A bat called “Olympian bat” (name given by scientists) has left the climate scientists intrigued after the bat broke British records by flying a distance covering more than 2,000 km from London to the Pskov region situated in northwestern Russia.
This female bat from Nathusius’ pipistrelle species of bats was discovered by a resident named Svetlana Lapina living in a small Russian village called Molgino, Russia. He observed that the bat’s arm had been ringed and spotted the term “London Zoo” scribbled on it. Bat recorder Brian Briggs had ringed the bat in London (near Heathrow) back in 2016. At the time it was said to be about the size of a human thumb weighing about 8 grams.
The bat fell prey to a cat after arriving in Russia and got injured. It was later on rescued by a Russian bat rehabilitation group but succumbed to injuries later on.
Is it common for bats to cover such distances?
No! The ‘Olympian’ bat is not one of its kind. The first bat to cover the record breaking distance was from the same species that travelled from Latvia to Spain in 2019 covering a distance of 2,224 km in the past. Published in the journal Nature in November 2020, an article title “The record-setting flight of a bat that weighs less than a toothbrush”, notes that bats belonging to the Nathusius’ pipistrelle species typically weighing less than 10 grams are tend to migrate from summer breeding grounds in northeastern Europe to warmer areas of the place where they hibernate in trees. The article also stated that the creature is so small that it could fit even into a matchbox if its wings were folded.
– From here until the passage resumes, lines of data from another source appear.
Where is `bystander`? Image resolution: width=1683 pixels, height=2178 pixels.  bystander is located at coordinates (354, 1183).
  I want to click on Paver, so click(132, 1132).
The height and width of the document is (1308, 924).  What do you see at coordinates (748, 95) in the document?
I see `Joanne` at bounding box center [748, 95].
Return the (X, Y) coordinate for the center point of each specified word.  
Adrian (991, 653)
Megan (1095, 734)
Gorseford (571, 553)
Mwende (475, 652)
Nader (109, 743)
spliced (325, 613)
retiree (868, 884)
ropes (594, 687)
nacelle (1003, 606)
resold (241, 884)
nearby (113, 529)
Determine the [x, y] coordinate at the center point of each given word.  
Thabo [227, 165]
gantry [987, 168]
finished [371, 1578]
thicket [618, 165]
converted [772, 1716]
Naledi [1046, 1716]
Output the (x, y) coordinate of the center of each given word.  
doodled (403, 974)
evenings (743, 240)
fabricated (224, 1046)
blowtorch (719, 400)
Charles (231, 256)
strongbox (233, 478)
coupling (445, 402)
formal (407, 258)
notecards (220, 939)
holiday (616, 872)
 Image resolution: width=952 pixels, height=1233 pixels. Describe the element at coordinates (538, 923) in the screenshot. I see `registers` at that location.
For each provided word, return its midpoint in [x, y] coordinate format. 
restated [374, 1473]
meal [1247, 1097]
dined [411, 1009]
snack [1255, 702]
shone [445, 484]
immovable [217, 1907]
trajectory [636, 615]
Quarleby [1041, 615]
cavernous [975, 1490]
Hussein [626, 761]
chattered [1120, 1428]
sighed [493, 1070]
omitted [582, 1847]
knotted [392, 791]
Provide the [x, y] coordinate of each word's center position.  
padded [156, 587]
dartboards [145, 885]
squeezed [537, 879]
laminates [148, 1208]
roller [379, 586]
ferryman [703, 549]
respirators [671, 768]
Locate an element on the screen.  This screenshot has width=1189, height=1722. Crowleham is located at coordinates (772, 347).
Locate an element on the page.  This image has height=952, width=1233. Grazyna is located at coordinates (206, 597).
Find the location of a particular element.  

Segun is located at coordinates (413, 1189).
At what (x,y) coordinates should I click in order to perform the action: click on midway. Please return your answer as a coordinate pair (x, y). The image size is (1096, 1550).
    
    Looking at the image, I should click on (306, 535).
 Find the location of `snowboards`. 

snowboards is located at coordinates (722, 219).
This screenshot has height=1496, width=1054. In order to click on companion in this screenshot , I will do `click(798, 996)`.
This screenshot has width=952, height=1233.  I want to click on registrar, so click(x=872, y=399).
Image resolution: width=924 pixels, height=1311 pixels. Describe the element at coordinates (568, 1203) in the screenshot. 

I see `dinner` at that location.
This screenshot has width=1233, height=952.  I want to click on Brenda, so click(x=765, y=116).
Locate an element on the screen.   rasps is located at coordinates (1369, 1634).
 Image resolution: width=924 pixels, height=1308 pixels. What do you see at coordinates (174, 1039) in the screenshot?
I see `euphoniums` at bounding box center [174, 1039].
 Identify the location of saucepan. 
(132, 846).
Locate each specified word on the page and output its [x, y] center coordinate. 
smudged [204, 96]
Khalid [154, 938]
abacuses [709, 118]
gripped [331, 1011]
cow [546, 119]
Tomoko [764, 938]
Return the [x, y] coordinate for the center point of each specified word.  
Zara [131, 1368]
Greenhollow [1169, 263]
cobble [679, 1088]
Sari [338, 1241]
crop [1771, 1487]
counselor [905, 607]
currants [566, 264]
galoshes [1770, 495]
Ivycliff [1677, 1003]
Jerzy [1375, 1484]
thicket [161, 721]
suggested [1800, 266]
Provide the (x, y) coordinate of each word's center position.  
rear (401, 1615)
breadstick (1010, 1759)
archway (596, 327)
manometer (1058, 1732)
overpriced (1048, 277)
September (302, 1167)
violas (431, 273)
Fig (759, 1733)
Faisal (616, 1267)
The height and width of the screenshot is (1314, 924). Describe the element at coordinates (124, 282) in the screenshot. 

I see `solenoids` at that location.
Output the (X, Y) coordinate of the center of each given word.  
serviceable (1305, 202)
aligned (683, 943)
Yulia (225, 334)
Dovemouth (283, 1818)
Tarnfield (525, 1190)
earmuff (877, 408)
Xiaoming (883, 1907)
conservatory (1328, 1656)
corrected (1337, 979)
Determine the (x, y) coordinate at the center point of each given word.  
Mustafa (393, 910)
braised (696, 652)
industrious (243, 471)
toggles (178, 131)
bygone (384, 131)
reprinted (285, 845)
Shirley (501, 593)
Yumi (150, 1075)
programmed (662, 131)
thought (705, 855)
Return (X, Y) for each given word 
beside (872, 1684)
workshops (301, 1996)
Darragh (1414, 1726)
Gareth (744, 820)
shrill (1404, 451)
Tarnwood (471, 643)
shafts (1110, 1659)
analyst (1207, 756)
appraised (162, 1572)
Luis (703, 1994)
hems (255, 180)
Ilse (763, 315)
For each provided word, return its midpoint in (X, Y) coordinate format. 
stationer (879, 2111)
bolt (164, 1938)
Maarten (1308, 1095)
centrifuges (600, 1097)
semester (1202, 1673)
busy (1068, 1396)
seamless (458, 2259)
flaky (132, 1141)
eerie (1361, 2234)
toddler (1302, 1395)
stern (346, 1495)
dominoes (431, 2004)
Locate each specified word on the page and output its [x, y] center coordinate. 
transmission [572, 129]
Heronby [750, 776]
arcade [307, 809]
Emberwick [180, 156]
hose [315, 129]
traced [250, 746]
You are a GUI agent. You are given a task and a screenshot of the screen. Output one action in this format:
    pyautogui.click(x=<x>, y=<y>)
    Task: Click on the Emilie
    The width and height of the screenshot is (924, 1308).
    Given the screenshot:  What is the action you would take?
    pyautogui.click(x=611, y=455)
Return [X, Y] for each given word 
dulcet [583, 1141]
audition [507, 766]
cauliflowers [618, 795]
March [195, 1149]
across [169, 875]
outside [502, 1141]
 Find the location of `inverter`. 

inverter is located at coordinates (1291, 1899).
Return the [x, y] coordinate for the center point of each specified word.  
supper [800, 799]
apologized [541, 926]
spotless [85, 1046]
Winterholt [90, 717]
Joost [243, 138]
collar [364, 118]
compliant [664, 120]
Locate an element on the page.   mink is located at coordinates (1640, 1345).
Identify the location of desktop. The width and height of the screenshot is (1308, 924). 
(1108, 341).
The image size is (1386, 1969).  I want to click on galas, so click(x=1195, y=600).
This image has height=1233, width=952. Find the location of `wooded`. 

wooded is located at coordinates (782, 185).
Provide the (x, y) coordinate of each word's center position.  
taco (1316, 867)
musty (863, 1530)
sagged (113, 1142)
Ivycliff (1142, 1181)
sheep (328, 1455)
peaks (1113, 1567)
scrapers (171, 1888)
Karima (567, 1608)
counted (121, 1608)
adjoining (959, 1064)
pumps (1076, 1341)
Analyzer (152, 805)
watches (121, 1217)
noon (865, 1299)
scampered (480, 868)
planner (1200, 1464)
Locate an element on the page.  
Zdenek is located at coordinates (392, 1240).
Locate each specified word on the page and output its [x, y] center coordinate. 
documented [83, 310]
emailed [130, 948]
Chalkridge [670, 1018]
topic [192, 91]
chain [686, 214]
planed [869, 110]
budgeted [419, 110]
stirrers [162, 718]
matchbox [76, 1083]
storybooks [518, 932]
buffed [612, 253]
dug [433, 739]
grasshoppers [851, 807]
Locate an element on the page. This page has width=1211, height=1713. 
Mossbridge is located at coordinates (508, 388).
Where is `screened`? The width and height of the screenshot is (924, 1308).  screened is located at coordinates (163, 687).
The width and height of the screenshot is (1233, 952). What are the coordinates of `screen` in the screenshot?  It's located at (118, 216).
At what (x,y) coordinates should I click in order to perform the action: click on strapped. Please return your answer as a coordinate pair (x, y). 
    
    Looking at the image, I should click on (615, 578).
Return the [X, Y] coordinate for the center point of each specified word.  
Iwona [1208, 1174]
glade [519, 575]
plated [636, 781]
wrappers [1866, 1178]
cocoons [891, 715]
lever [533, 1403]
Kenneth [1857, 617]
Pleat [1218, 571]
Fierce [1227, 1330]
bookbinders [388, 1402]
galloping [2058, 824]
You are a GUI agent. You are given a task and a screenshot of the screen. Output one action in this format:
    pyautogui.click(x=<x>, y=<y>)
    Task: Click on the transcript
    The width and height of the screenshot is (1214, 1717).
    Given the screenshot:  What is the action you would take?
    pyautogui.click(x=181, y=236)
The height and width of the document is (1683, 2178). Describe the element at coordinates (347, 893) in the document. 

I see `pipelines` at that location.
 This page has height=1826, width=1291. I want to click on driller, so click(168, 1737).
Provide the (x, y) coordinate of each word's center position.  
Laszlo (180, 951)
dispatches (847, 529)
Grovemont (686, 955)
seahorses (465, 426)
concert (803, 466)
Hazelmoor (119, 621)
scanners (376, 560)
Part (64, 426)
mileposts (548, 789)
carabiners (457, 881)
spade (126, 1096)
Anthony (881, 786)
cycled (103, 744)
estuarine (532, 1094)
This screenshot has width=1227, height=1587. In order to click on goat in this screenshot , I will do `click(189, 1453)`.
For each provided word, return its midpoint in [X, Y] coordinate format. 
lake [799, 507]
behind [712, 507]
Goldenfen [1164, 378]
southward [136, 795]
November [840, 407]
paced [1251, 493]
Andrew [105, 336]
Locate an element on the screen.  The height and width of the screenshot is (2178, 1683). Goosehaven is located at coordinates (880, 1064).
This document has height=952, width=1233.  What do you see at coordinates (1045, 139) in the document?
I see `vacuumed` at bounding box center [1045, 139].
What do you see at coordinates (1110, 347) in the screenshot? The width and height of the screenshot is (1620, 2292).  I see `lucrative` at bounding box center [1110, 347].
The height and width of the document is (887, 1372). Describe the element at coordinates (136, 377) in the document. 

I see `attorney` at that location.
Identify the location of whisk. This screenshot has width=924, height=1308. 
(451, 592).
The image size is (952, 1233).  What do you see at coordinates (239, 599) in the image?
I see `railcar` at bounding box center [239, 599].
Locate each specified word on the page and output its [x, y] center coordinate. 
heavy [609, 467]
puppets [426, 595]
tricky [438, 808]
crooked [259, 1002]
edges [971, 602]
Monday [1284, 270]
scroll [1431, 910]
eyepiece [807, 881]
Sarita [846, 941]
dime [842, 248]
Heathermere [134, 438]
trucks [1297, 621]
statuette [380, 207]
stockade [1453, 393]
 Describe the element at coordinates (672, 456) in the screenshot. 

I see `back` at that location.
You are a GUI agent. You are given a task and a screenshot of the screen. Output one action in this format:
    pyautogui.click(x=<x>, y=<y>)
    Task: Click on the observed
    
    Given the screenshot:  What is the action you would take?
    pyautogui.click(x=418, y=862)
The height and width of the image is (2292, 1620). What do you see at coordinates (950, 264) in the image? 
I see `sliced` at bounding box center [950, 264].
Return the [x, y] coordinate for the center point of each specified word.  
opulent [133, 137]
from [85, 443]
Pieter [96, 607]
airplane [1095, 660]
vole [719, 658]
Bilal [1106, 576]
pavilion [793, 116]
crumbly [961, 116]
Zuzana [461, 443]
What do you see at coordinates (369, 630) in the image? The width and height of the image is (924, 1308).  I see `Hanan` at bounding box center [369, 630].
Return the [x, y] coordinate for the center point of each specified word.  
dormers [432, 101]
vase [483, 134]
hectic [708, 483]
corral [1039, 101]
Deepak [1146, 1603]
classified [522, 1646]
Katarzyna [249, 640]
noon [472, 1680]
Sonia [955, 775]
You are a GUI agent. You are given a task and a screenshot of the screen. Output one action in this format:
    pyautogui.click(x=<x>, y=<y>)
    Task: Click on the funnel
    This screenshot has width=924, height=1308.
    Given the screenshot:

Why does the bat’s journey hold significance?
The journey is significant undoubtedly because it is the longest distance covered by a bat from Britain across Europe. The journey is important for climate scientists as it gives them the window to learn more about bat migration and how it is connected with climate change. Bat Conservation Trust UK believes that Nathusius’ pipstrelle’s range of bats is linked to climate change and that any climate changes in future will further impact this species.
A project named ‘National Nathusius’ Pipistrelle’ was launched by the Bat Conservation Trust in 2014. The purpose was to understand the conservation threats for Nathusius’ pipistrelles in Great Britain. The primary motto of the project is to find out the migratory origins of this species of bats as it may help understanding its links to climate change. Some evidence shows that birds migrate early because of climate change.